The incomes of the very rich in the US grew phenomenally between 1992 and 2007, while their tax rates plummeted, according to recently uncovered IRS statistics.
The figures were published on the IRS web site in December of 2009, but received little notice because they were not announced. The report only became widely known when Tax Analysts, a news outlet for tax information, discovered the document and wrote about it on its web site, tax.com, on Thursday.
The report shows that the average income for the top-earning 400 families, denominated in 1990 dollars, grew from $17 million to $87 million, representing a five-fold increase in real terms. During this time, the percentage of the total national income that went to the top 400 families tripled, from .52 percent in 1992 to 1.59 in 2007.
The data shows that these families saw their incomes increase by 31 percent between 2006 and 2007 alone, while the average income of each family reached $345 million.

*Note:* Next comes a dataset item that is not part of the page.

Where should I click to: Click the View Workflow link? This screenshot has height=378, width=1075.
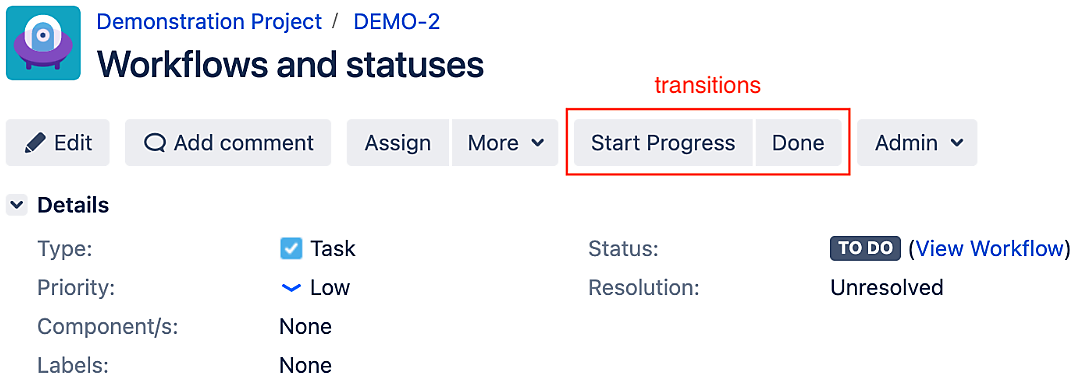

The amount of money earned by the group more than doubled from 2001, when its members earned on average $131.1 million. In 1993, the top 400 tax return filings amounted on average to $46 million. This means that there was an eight-fold nominal increase in the average earnings for this group between 1993 and 2007.
Meanwhile, the effective tax rate on this group—the amount actually paid in taxes—fell to 16.6 percent, the lowest figure on IRS records dating to 1992.
Congressional Democrats have sought to place blame for falling taxes on the wealthy solely on the Bush administration’s tax cuts. But the IRS figures show that the effective tax rate on the top 400 income earners actually fell faster under the last part of the Clinton administration than at any later time.
The effective tax rate hit a high point of nearly 29 percent in 1995. By the end of the Clinton administration, the rate had fallen to 22 percent. The trend continued under Bush, with the effective tax rate falling another 6 percentage points between 2001 and 2007.
The Bush administration lowered the capital gains tax by 5 percentage points, to 15 percent, in 2003. But Bush’s policies were only a continuation of laws passed under the Clinton administration, when the capital gains tax was lowered from 28 percent to 20 percent for the top income brackets.
The top income earners received a total income of $138 billion in 2007. This figure is larger than the yearly output of most of the world’s countries, and is nearly as large as the GDP of Chile. Out of this amount, the group paid only $23 billion in taxes.
If the top 400 earners had been taxed in 2007 at the 1995 rate, they would have paid an additional $18.4 billion in taxes, enough to cover the entire 2010 budget shortfall of the state of California.
About three quarters of income for earners in this tax bracket came from capital gains, which were taxed at 15 percent, as opposed to income, which is taxed at a rate of 35 percent for the top bracket.
The top 400 families actually paid lower taxes compared to other high-income earners. In 2005, the Congressional Budget Office found that the top 1 percent as a whole paid a tax rate of 19.7 percent.
The median 20 percent of income earners paid a tax rate of 12.5 percent, including Social Security payments, which are negligible for the very rich.
The IRS report on the top 400 families was first regularly published by the Clinton administration, but the Bush administration shut down its release, according to the tax.com article by Cay Johnston, a tax law professor at Syracuse University. The Obama administration resumed publication of the figures, with the 2006 figures published about a year ago.
Johnston also noted, “At least three hedge fund managers made $3 billion in 2007.” He added, “Only 33 of the top 400 paid an effective tax rate of 30 percent to 35 percent, which is the maximum federal tax rate.”
The data further substantiates the highly publicized conclusions of economists Thomas Piketty and Emmanuel Saez, who found that two thirds of income increases between 2002 and 2007 went to the wealthiest 1 percent of society and that income for the top 1 percent grew 10 times faster than that of the bottom 90 percent. Piketty and Saez found that the top 1 percent of earners got a higher share of income in 2007 than at any time since 1928.
The latest figures come amid constant calls by the White House and Congress to cut social programs in order to balance the budget. The federal government, we are told, has been bankrupted by the “profligacy” of social programs and the proportion of social resources allocated to the general population.
But the latest figures show that the opposite is true. It is the rich who have bankrupted the state, with the full assistance of the two big-business parties.